Assigned task: State how many lines in the records below contain the word "folder". Nothing else is needed.
═════ Given entries ═════
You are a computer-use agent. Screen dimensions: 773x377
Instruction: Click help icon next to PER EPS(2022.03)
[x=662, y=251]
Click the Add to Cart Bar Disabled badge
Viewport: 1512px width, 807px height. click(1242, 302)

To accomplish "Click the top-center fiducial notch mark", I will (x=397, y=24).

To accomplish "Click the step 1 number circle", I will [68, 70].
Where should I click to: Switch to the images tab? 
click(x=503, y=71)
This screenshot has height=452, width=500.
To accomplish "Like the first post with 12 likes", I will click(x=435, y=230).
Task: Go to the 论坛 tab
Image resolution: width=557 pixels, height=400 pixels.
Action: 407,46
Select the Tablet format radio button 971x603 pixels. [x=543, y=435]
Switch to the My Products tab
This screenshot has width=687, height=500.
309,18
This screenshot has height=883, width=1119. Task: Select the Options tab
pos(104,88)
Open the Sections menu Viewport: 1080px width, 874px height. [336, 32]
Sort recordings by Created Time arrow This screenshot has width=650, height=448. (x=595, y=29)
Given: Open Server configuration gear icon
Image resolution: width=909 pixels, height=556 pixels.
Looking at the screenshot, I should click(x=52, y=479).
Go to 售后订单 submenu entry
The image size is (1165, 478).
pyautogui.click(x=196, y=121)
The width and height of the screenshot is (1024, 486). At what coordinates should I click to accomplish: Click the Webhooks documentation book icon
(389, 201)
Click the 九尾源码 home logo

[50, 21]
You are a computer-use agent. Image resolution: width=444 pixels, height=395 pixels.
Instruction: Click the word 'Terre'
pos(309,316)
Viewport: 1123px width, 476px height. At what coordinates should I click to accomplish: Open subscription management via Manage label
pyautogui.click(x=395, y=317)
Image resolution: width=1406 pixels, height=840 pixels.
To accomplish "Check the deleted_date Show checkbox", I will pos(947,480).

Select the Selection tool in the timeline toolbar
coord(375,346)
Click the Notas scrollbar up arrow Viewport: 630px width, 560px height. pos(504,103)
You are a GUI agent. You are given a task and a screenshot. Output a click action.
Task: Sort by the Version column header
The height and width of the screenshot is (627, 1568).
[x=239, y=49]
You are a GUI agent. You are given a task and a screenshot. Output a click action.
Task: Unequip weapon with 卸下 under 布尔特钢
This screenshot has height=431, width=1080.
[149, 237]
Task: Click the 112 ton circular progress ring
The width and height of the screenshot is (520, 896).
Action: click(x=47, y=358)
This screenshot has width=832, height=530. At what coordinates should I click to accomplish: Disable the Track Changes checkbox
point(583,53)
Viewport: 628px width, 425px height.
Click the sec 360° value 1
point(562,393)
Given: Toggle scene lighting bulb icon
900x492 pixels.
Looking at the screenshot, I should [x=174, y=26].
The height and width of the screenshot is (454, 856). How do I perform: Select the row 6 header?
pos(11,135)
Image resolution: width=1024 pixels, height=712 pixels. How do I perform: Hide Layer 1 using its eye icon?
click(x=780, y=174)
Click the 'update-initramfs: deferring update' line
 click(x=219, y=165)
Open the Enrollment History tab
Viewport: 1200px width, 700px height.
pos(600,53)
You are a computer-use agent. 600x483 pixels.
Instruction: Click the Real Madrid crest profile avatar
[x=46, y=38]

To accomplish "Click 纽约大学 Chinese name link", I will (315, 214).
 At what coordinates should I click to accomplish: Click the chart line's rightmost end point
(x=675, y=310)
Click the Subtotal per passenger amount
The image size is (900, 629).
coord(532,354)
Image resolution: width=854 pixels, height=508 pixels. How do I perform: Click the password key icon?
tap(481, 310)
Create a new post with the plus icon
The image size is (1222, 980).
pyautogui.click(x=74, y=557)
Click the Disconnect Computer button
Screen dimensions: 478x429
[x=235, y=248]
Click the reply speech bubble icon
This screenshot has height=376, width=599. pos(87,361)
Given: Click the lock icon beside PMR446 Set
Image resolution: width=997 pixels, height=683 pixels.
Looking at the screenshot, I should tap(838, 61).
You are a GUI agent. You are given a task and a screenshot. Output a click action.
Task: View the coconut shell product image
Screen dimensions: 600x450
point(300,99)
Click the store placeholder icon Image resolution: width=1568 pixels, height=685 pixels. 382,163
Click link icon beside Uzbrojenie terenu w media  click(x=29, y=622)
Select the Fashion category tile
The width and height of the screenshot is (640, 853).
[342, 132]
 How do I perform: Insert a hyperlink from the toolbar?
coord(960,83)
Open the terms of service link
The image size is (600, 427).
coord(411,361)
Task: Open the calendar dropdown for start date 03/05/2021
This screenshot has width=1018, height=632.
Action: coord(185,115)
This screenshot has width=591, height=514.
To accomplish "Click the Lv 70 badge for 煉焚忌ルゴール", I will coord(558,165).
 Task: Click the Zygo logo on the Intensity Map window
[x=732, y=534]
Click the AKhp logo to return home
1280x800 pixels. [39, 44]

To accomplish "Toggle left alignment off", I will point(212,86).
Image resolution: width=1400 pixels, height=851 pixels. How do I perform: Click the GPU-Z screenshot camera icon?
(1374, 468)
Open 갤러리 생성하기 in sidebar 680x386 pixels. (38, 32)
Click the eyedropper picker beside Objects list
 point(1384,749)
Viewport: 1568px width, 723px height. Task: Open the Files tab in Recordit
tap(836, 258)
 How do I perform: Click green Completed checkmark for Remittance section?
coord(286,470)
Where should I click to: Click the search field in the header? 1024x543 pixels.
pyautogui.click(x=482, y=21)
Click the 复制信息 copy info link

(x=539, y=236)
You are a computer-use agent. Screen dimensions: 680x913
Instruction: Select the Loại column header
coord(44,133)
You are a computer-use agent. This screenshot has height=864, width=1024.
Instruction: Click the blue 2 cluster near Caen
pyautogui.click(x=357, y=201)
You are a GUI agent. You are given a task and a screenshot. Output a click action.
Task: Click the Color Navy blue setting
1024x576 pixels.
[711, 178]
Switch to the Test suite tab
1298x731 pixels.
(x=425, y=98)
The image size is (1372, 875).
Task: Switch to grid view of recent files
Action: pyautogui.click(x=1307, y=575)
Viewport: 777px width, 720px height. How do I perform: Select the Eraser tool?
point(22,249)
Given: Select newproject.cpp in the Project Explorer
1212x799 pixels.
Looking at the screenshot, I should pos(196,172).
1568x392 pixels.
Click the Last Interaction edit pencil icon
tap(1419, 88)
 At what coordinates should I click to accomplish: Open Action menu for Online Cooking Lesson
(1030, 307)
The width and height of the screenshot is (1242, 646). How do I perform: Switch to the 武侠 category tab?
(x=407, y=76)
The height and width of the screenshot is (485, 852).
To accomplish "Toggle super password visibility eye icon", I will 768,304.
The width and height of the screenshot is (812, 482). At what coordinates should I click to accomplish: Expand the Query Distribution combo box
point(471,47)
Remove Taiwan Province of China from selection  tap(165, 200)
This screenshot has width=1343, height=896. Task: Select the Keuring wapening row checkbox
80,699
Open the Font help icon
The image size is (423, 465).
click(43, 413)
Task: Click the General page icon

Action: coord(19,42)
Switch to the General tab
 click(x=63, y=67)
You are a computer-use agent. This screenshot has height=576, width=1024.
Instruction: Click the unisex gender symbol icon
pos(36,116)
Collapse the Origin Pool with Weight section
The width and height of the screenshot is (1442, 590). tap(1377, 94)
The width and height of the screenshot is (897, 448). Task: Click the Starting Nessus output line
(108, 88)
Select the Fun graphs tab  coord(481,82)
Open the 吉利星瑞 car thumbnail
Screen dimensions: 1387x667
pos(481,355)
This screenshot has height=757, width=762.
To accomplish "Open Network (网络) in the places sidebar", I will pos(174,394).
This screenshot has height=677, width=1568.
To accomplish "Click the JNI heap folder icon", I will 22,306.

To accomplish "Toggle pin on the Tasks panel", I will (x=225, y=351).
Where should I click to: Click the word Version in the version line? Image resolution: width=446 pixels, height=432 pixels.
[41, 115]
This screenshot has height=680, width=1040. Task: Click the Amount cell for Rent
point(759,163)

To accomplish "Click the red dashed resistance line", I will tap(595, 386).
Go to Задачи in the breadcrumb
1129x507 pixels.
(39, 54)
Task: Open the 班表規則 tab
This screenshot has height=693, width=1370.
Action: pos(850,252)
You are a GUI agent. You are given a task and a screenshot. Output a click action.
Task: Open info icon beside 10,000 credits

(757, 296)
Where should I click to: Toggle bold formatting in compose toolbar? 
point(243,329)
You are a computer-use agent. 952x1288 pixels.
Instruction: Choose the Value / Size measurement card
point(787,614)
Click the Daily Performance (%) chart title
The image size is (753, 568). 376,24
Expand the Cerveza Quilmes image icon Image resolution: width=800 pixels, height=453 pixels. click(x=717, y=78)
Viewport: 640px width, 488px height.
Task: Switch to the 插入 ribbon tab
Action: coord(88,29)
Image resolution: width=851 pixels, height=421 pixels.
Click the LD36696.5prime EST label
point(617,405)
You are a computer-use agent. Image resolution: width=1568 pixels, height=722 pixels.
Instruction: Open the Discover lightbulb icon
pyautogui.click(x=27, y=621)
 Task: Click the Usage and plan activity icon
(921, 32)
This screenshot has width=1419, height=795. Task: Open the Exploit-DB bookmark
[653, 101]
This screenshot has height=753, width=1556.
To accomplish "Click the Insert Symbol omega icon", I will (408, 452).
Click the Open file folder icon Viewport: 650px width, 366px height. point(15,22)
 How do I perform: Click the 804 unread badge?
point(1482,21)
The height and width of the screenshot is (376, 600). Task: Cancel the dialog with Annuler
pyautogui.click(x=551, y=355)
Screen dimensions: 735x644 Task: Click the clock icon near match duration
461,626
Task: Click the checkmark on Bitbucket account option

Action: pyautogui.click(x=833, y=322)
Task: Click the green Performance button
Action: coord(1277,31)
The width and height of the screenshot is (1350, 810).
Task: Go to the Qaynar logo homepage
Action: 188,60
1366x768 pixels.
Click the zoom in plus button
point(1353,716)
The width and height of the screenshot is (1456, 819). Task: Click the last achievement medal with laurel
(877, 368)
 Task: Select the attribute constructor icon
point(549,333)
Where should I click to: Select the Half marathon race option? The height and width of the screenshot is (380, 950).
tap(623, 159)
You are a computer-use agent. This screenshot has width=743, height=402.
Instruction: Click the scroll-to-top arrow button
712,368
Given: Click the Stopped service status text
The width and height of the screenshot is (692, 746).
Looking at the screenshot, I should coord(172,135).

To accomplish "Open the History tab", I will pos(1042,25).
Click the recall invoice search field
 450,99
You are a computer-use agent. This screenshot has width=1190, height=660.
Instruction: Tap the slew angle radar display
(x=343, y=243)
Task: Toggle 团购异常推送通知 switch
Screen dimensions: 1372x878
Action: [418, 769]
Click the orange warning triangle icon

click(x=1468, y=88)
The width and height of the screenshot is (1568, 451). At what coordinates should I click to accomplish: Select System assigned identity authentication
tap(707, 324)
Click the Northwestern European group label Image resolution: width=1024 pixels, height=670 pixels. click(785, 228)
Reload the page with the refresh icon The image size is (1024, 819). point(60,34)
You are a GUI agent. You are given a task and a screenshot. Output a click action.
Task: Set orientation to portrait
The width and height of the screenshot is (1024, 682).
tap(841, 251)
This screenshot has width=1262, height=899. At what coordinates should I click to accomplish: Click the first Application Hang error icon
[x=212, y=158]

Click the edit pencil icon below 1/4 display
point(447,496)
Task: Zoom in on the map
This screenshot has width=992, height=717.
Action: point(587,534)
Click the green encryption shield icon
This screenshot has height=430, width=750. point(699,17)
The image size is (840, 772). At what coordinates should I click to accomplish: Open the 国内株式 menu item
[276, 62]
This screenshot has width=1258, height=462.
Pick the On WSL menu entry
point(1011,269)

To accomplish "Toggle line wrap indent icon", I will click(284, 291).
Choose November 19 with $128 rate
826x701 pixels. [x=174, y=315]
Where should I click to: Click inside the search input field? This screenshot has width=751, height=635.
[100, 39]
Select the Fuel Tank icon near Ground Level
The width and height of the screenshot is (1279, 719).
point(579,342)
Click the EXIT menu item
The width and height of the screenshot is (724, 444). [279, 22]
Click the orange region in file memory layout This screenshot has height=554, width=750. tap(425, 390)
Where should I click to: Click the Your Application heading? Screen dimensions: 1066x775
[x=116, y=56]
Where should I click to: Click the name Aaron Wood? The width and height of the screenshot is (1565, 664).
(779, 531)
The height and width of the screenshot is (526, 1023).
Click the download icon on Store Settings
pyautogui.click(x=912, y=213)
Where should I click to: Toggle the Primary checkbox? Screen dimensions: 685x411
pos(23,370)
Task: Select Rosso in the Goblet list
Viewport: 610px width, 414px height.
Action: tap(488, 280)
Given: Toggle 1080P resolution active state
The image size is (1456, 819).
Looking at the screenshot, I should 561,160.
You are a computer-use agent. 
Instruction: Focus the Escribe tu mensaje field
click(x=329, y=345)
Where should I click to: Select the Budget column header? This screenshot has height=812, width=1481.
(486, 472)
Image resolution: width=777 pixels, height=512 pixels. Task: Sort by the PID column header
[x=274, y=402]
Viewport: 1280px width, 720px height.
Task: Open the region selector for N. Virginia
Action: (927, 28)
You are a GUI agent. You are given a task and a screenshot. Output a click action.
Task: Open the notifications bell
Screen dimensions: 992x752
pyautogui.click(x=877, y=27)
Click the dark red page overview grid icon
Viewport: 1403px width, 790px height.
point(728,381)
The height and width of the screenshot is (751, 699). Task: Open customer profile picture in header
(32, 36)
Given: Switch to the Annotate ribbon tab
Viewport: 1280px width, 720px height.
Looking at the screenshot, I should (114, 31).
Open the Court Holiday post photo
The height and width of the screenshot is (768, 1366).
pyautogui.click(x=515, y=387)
═════
Written answer: 2